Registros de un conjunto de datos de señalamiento
-=-=-

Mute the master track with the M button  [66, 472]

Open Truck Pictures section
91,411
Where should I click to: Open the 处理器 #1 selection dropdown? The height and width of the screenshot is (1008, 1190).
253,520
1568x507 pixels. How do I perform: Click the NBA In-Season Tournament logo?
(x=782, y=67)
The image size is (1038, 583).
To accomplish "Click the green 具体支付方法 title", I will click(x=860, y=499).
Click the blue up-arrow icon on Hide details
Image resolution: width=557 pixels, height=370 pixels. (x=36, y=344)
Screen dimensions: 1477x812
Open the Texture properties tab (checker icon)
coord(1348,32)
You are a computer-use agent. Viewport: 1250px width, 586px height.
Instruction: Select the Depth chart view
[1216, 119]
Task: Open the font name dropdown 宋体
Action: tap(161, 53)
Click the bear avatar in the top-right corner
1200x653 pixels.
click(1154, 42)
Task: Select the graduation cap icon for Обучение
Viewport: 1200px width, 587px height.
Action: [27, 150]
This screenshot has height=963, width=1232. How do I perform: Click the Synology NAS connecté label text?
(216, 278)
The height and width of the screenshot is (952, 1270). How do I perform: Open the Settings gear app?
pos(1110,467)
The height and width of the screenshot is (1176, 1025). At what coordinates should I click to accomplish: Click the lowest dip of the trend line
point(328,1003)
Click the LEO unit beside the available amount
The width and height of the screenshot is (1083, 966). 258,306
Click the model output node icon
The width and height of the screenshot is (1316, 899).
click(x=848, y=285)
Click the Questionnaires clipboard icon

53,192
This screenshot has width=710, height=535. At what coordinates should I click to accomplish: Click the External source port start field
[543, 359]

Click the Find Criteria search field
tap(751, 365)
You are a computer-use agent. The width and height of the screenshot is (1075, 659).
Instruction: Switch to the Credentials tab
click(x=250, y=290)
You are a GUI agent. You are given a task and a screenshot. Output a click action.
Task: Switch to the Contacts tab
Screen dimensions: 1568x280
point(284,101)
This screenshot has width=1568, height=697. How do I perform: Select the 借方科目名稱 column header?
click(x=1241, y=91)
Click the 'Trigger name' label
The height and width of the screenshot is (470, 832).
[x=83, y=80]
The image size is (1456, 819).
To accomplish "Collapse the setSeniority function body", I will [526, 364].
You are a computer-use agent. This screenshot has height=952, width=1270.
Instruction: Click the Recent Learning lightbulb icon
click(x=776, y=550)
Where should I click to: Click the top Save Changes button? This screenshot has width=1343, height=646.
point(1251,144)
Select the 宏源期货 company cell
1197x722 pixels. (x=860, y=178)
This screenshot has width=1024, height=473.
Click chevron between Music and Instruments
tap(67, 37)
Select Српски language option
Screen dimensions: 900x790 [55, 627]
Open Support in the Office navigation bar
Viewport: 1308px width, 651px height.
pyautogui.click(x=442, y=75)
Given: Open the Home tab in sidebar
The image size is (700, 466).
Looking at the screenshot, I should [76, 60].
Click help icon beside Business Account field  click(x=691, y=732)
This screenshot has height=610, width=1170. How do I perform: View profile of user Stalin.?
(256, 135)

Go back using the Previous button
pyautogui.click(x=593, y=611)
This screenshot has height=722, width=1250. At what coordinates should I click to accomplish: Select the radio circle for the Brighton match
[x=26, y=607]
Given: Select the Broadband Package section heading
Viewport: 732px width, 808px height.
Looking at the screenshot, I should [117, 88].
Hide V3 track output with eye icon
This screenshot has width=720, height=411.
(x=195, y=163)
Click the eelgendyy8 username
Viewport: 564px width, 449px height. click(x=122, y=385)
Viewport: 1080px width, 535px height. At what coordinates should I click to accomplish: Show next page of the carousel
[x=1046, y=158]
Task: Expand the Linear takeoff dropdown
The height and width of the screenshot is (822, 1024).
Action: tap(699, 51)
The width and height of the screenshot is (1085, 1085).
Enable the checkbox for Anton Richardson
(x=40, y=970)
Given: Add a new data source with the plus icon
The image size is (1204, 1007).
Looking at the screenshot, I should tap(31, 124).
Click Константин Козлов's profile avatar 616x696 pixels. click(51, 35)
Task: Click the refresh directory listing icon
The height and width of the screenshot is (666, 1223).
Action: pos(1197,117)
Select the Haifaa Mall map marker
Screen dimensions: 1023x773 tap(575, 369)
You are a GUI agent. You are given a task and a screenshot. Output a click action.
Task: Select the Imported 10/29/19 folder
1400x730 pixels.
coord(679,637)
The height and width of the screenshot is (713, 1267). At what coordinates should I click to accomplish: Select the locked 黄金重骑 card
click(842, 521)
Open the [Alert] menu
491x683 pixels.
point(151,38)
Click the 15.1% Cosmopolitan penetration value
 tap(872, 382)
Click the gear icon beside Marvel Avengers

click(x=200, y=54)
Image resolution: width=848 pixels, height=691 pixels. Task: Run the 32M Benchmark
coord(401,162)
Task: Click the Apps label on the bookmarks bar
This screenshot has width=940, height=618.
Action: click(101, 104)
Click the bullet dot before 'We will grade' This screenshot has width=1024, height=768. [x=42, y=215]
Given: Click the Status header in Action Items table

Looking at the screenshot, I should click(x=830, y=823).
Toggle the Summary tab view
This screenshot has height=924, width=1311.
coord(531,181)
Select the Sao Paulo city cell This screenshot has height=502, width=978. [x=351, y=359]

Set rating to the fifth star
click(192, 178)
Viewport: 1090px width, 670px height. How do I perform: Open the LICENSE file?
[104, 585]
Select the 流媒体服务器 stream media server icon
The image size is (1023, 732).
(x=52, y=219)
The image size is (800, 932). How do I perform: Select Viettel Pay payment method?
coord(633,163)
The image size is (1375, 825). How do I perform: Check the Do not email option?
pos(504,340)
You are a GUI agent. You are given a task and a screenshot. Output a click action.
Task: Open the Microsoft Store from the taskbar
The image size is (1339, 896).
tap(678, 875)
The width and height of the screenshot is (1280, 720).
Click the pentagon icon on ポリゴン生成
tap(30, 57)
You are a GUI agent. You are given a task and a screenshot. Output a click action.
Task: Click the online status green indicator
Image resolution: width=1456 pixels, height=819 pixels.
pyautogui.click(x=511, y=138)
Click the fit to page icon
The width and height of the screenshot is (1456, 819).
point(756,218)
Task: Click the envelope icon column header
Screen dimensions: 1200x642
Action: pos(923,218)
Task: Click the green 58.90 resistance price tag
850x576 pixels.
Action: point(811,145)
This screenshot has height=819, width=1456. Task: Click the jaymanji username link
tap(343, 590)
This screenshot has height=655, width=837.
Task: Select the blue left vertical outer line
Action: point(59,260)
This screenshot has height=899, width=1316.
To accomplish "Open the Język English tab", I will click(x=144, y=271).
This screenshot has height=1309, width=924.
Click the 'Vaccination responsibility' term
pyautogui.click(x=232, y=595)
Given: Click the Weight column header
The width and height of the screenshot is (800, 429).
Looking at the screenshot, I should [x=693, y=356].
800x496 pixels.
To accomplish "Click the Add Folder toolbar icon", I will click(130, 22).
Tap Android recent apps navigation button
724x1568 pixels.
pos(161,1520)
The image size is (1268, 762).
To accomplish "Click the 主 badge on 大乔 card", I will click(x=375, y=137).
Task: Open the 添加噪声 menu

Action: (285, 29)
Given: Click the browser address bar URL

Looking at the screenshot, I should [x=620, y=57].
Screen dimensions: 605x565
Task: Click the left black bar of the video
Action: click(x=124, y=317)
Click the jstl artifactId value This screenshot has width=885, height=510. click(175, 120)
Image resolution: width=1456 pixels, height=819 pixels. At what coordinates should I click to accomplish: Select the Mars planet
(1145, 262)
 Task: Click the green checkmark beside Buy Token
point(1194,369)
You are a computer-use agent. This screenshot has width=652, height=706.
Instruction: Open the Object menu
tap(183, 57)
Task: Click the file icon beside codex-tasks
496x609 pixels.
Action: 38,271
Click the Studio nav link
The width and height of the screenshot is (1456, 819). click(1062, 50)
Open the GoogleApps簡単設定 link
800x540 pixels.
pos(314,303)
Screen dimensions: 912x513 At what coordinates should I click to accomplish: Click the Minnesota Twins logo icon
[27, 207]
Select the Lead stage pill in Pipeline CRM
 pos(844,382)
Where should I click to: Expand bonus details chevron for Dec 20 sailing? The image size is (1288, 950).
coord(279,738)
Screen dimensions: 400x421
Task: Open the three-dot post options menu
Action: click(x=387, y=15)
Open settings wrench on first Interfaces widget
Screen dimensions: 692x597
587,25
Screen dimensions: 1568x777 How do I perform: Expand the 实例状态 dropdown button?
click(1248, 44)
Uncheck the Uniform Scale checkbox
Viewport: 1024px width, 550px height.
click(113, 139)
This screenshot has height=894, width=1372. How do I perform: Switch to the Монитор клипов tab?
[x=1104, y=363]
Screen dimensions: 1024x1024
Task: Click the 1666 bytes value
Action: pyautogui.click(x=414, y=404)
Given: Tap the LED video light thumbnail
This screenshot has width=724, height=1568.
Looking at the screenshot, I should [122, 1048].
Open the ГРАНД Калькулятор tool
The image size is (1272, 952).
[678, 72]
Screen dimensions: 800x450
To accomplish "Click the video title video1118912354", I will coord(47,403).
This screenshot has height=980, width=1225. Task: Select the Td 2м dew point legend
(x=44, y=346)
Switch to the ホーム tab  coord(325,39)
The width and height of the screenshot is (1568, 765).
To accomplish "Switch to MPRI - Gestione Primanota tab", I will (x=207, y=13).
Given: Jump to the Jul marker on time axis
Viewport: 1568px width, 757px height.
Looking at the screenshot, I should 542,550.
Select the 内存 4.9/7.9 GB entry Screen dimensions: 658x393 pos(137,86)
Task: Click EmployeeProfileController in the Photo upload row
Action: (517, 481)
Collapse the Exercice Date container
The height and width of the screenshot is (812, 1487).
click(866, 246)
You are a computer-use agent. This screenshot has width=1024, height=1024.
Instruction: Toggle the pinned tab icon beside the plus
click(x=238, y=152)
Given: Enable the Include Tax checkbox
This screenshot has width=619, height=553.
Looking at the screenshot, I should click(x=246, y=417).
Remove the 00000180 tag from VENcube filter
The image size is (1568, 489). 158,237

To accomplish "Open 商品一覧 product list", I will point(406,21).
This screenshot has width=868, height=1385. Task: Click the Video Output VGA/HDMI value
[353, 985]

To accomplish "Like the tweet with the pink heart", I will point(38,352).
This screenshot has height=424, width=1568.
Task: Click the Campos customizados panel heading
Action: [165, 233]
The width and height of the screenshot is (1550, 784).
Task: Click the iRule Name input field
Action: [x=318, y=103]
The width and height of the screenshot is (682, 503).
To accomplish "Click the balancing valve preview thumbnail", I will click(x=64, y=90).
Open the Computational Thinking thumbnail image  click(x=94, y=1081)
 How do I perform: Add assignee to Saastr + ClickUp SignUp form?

-=-=-

_TAREA_: Transcribe sin cambios las líneas que van desde la que contiene "Select the 内存" hasta la que contiene "Action: [x=318, y=103]", ambas incluidas.

_RESPUESTA ESCRITA_:
Select the 内存 4.9/7.9 GB entry Screen dimensions: 658x393 pos(137,86)
Task: Click EmployeeProfileController in the Photo upload row
Action: (517, 481)
Collapse the Exercice Date container
The height and width of the screenshot is (812, 1487).
click(866, 246)
You are a computer-use agent. This screenshot has width=1024, height=1024.
Instruction: Toggle the pinned tab icon beside the plus
click(x=238, y=152)
Given: Enable the Include Tax checkbox
This screenshot has width=619, height=553.
Looking at the screenshot, I should click(x=246, y=417).
Remove the 00000180 tag from VENcube filter
The image size is (1568, 489). 158,237

To accomplish "Open 商品一覧 product list", I will point(406,21).
This screenshot has width=868, height=1385. Task: Click the Video Output VGA/HDMI value
[353, 985]

To accomplish "Like the tweet with the pink heart", I will point(38,352).
This screenshot has height=424, width=1568.
Task: Click the Campos customizados panel heading
Action: [165, 233]
The width and height of the screenshot is (1550, 784).
Task: Click the iRule Name input field
Action: [x=318, y=103]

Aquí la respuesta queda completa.